> **Exercise instructions**: Set the pictures aside and set down only the lines from the line holding "Copy the web-pricing-cta feature flag key" through the end of the entries below, ends included.

··· Provided records ···

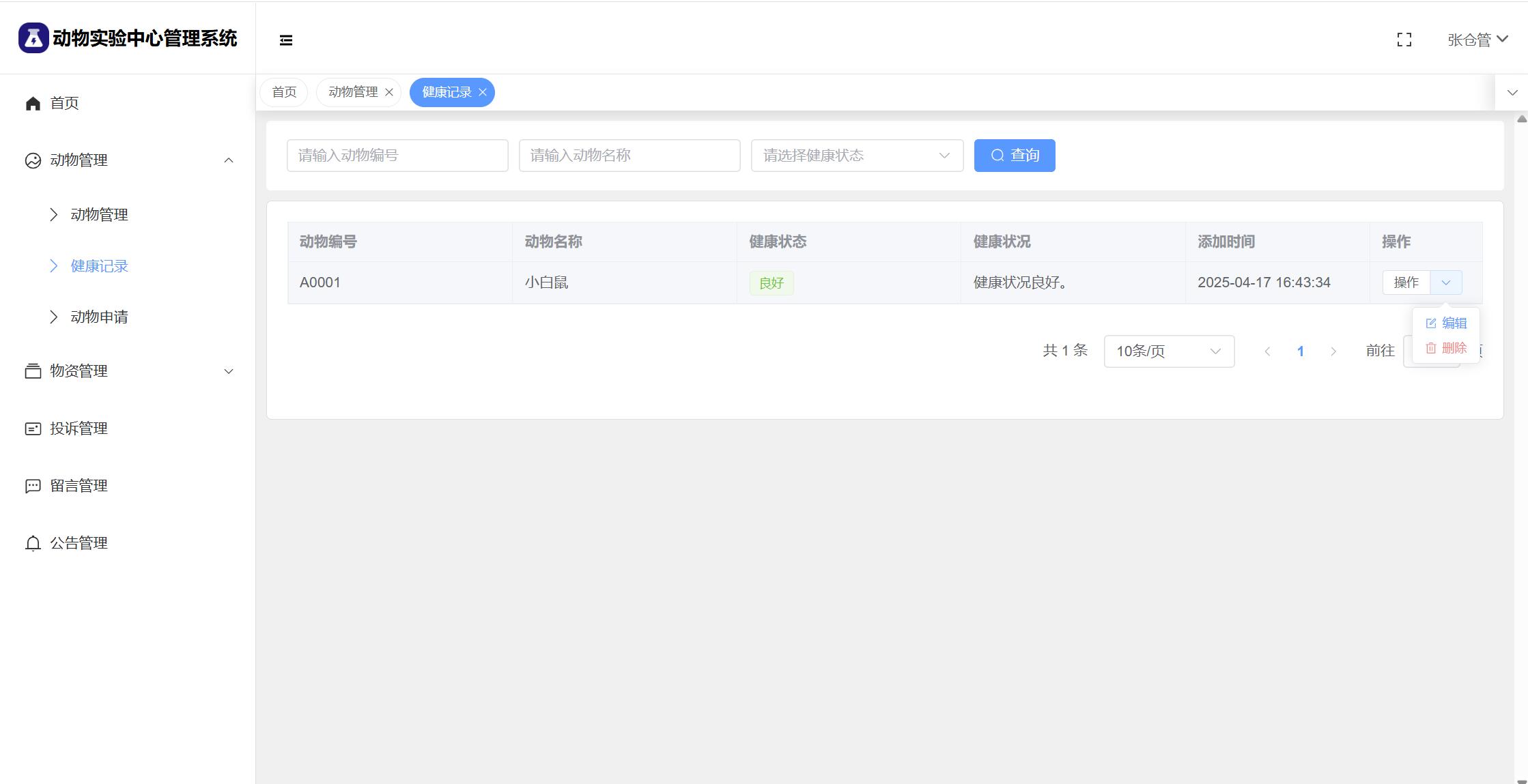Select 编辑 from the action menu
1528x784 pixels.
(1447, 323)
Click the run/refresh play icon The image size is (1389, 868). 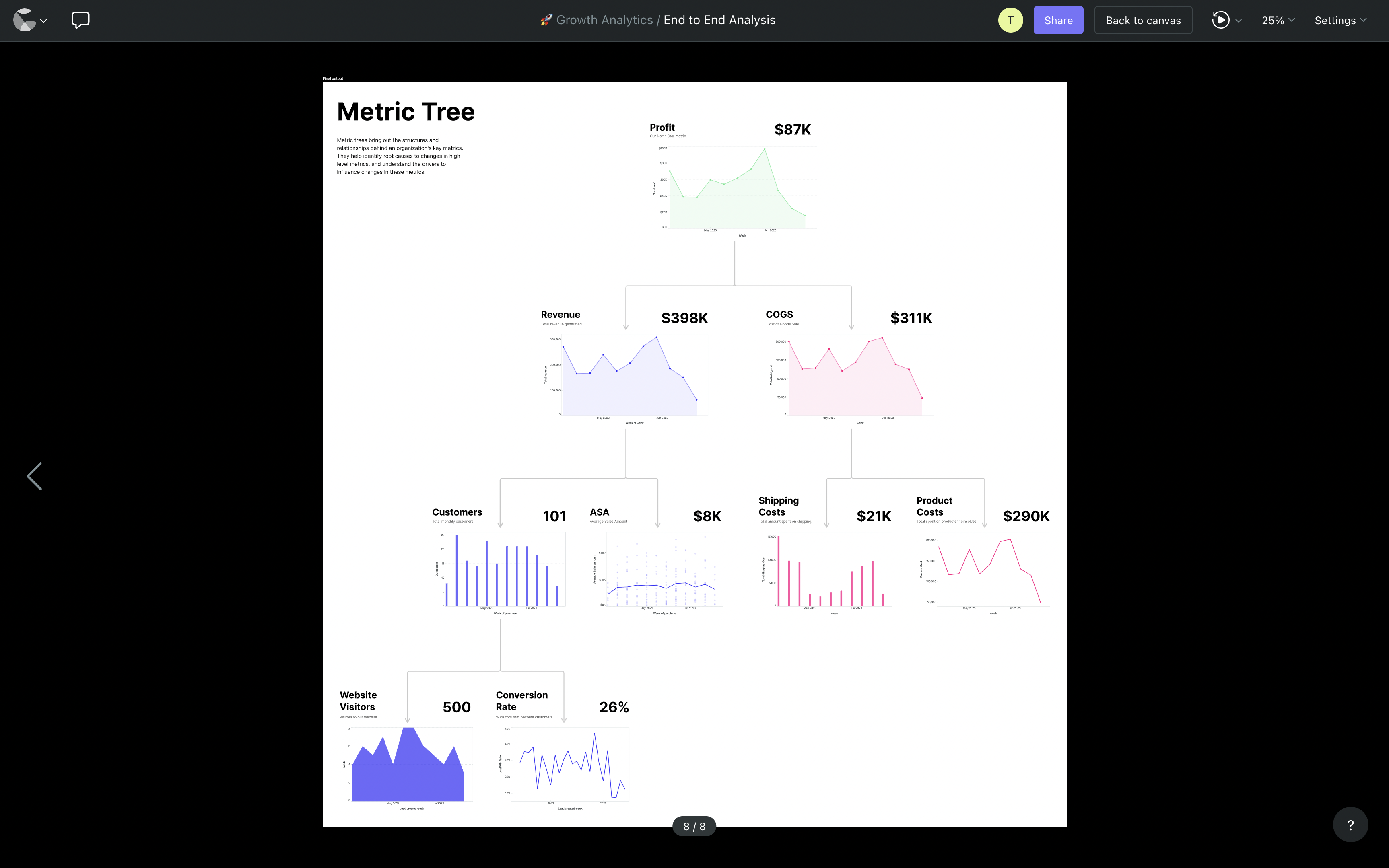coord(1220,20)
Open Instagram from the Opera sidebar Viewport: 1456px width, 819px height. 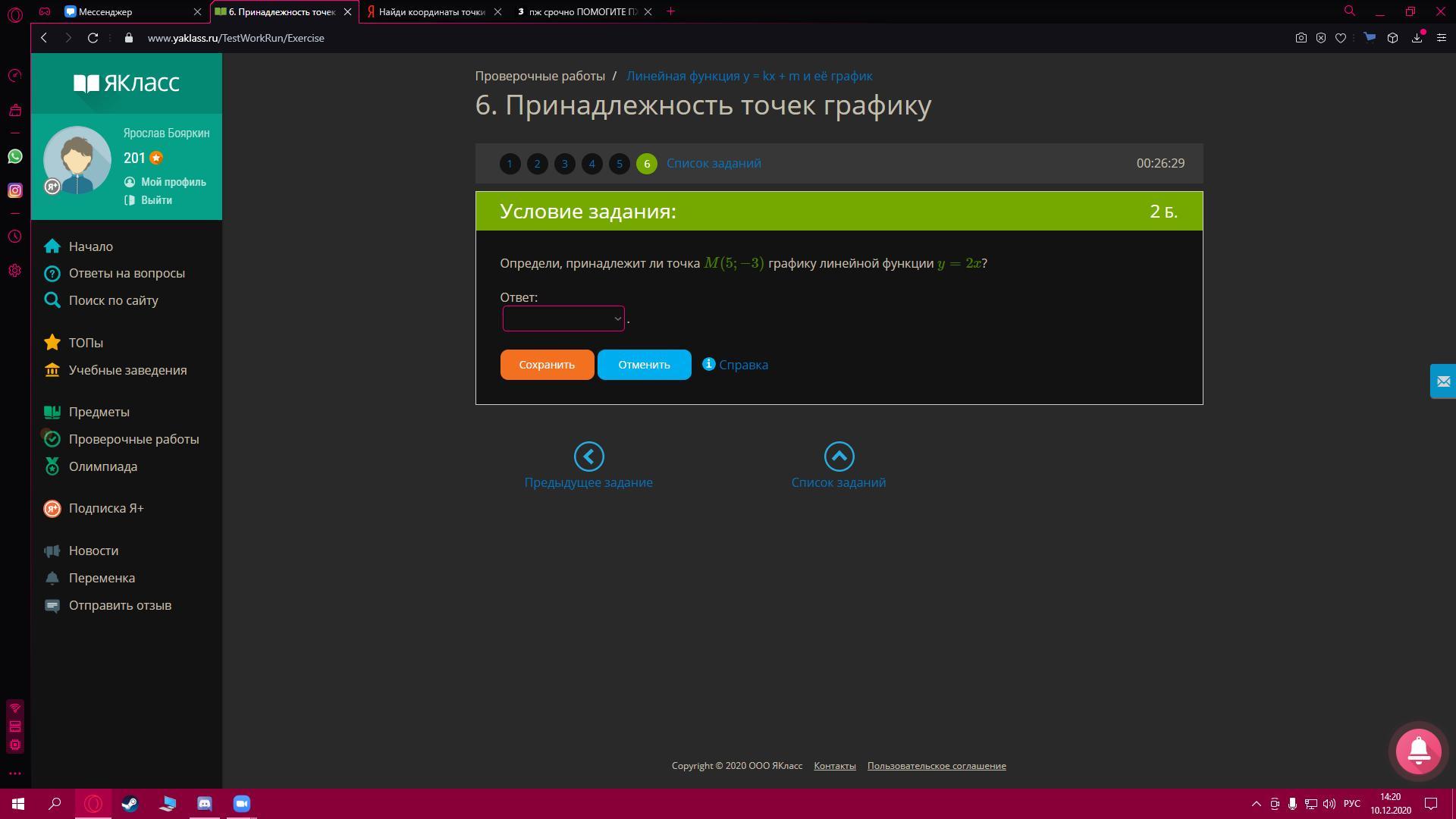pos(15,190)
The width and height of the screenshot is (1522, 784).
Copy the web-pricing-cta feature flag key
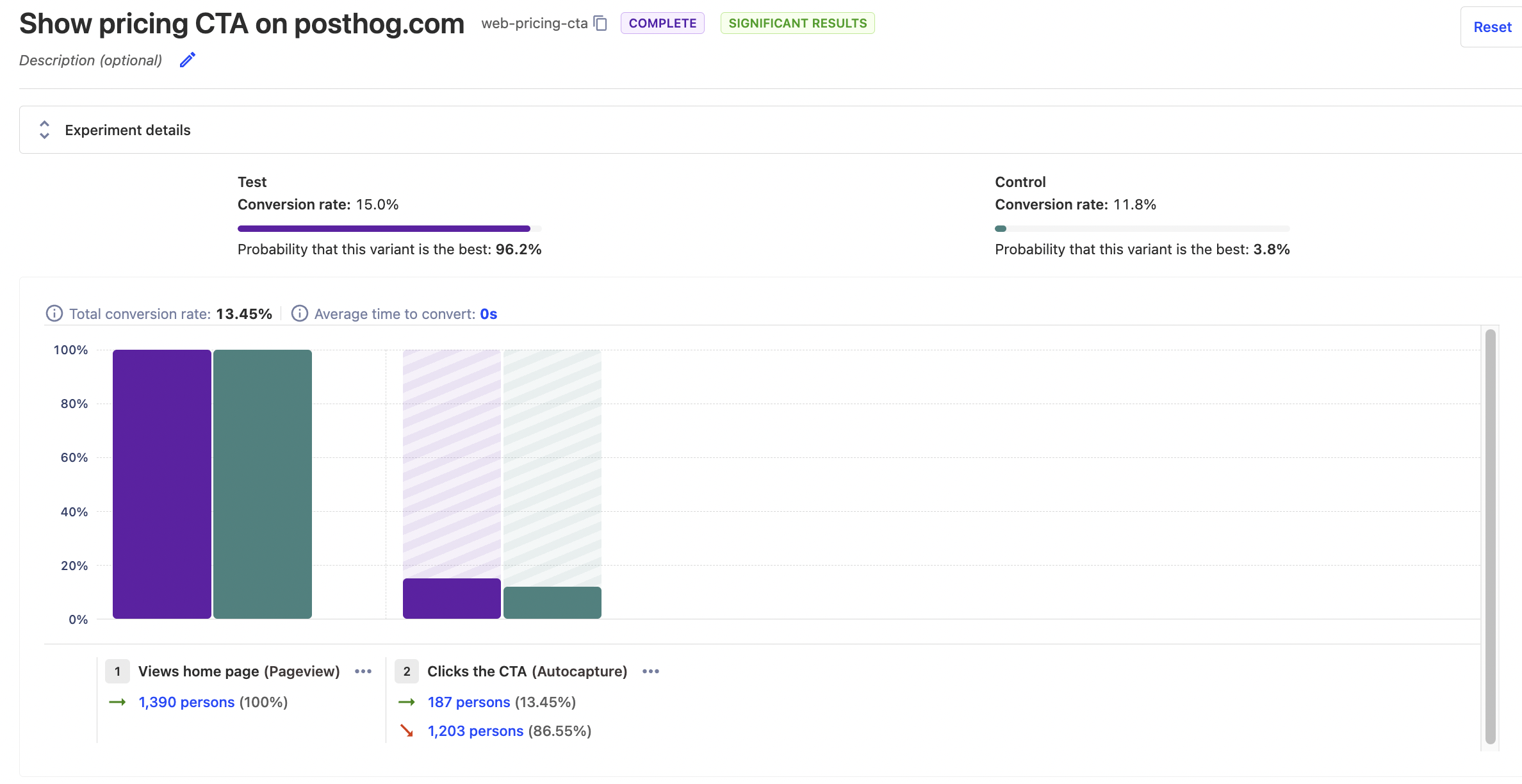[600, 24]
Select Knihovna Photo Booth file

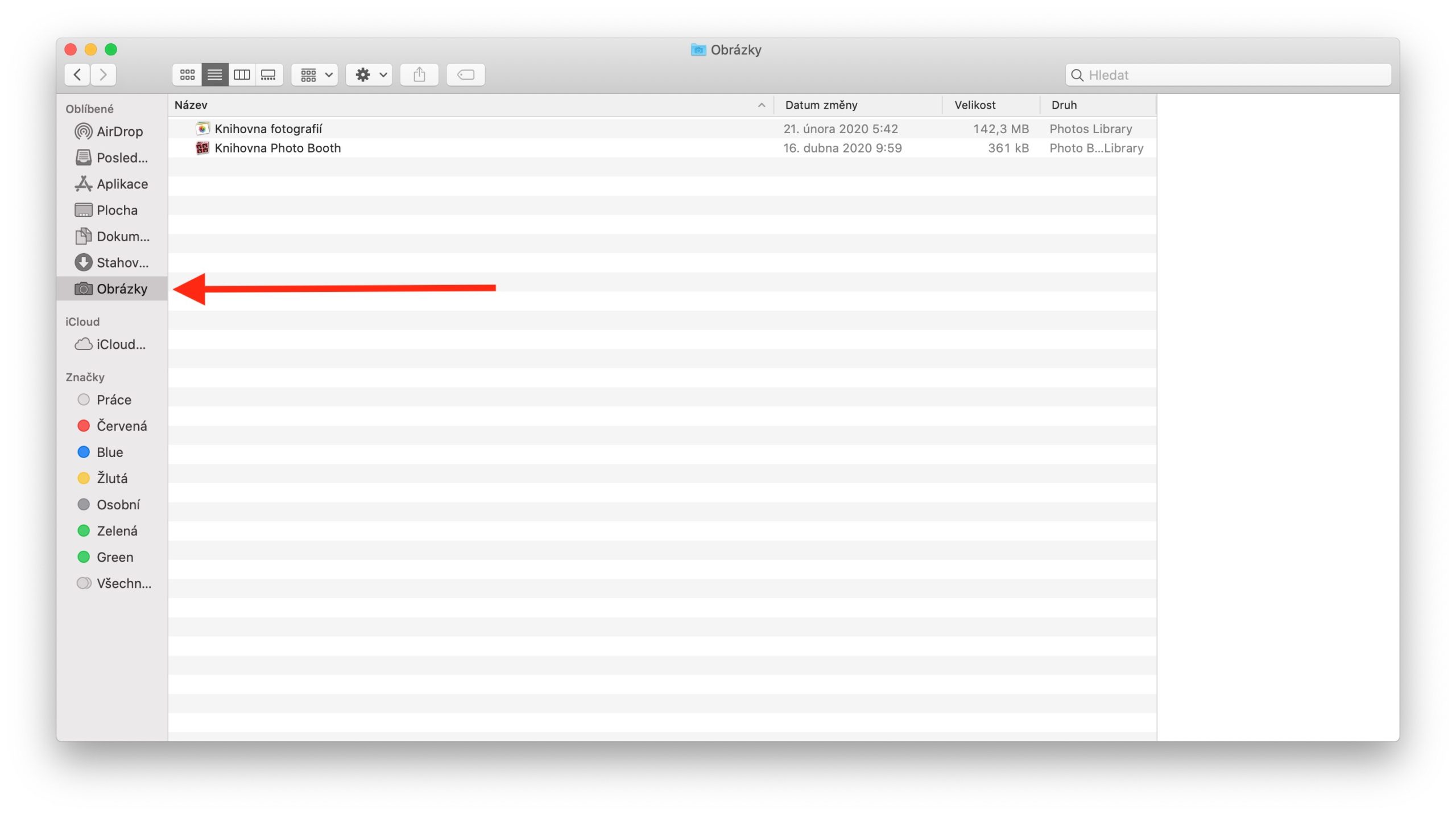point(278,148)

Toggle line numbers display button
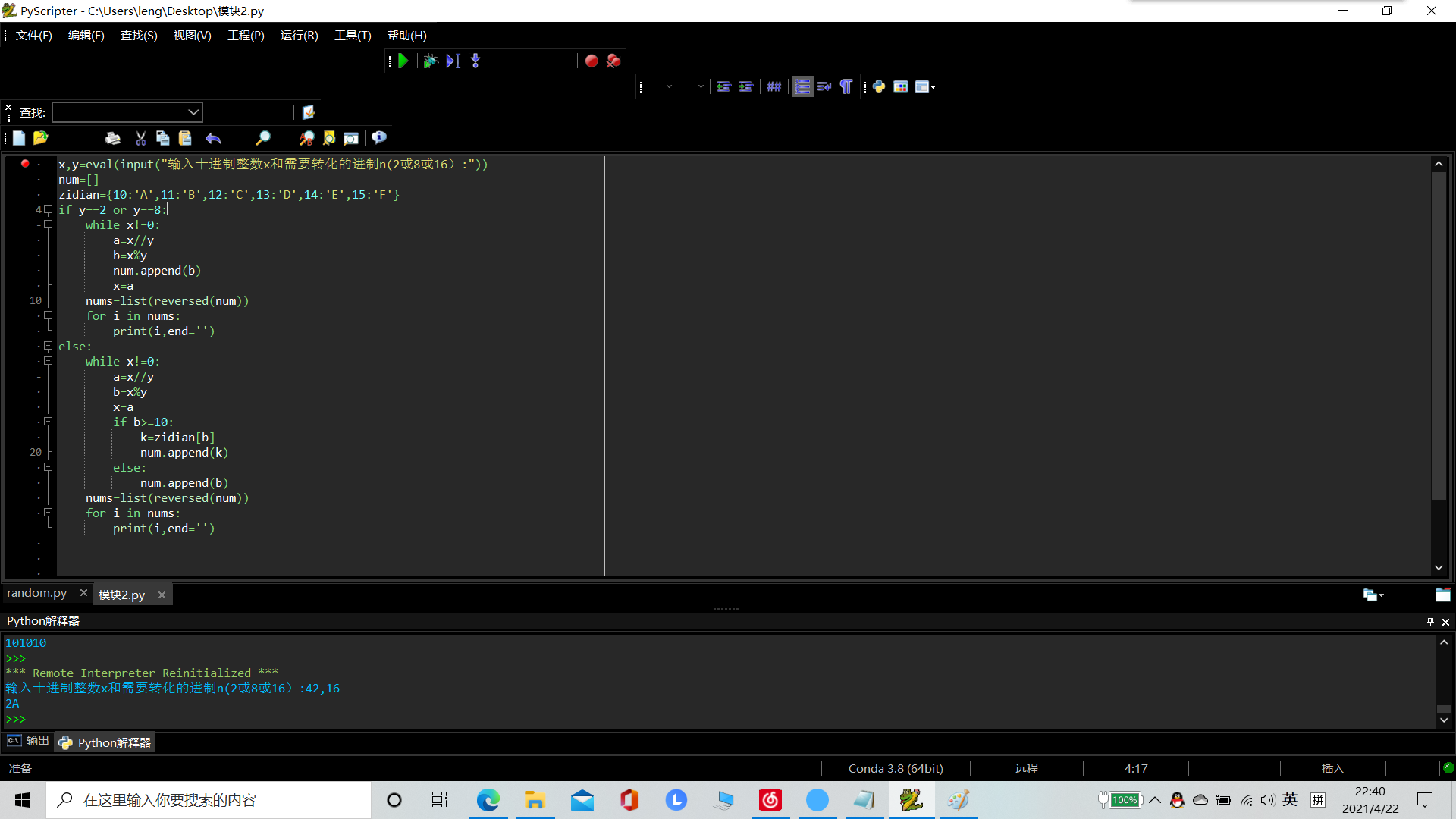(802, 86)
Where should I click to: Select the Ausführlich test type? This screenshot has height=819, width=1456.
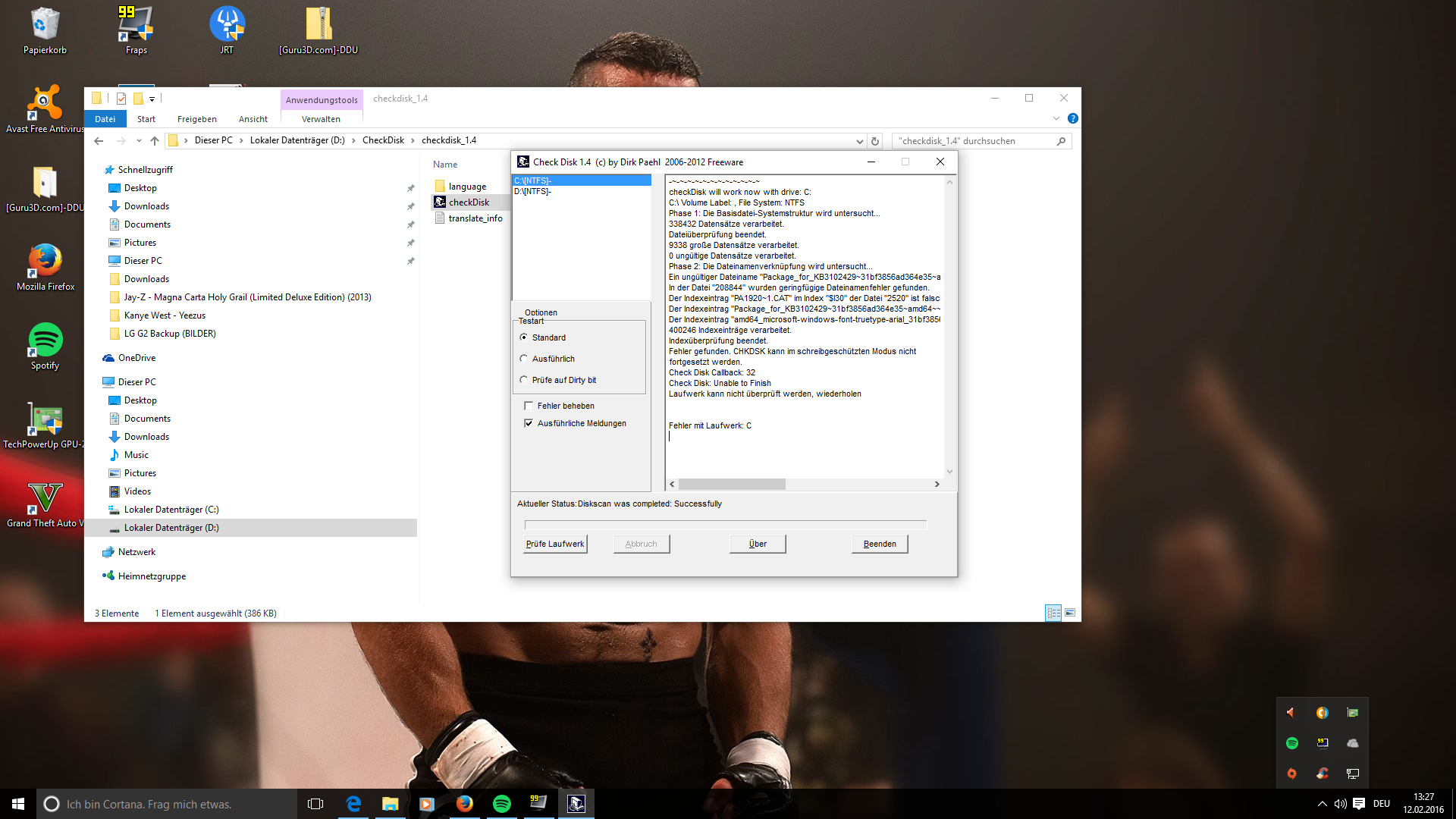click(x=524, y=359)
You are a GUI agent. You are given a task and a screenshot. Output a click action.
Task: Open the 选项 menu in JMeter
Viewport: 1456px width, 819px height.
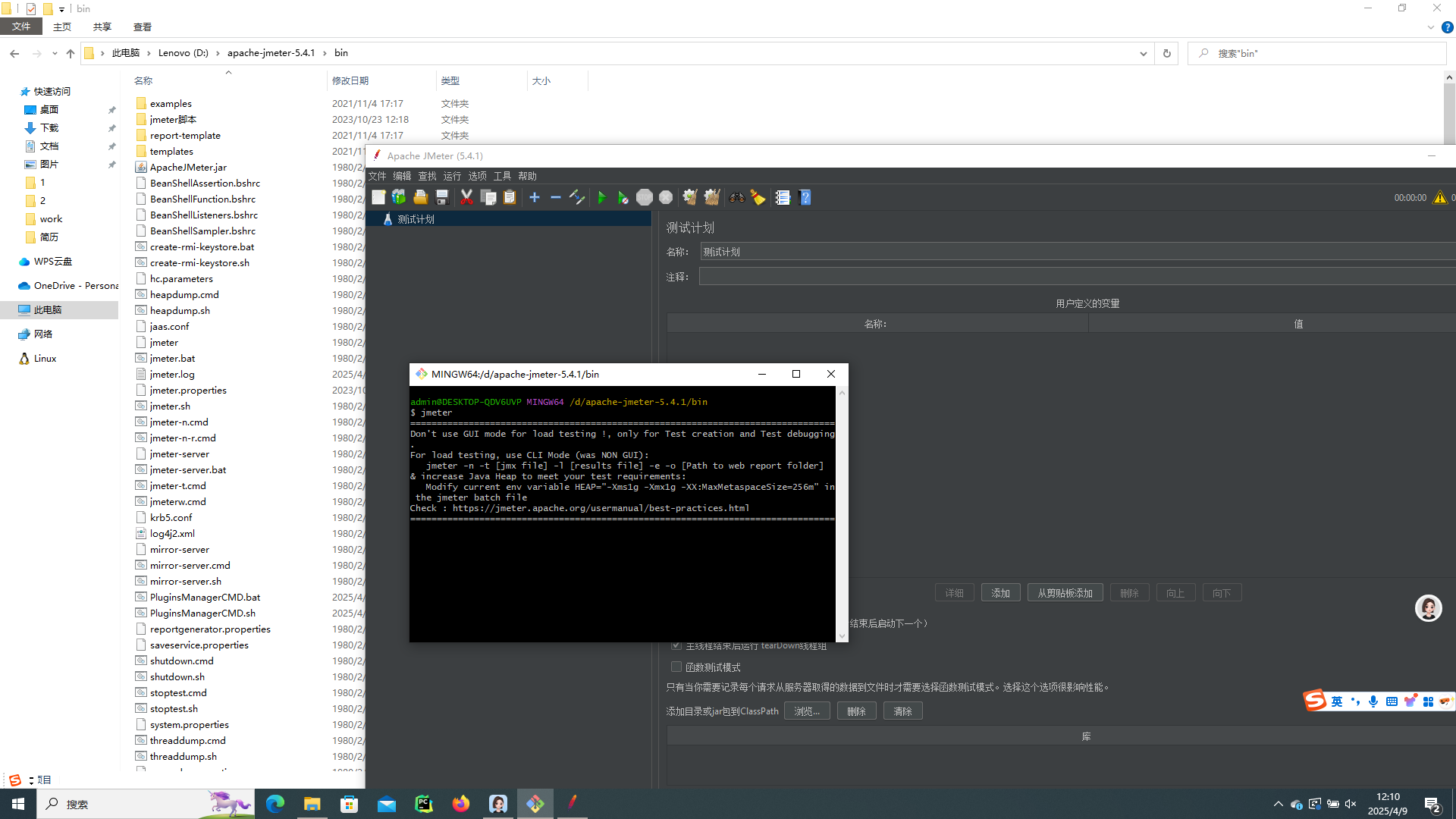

···

> **Answer for this exercise**:
Copy the web-pricing-cta feature flag key
[600, 24]
Select Knihovna Photo Booth file

point(278,148)

Toggle line numbers display button
(802, 86)
Where should I click to: Select the Ausführlich test type? This screenshot has height=819, width=1456.
click(x=524, y=359)
You are a GUI agent. You are given a task and a screenshot. Output a click action.
Task: Open the 选项 menu in JMeter
Viewport: 1456px width, 819px height.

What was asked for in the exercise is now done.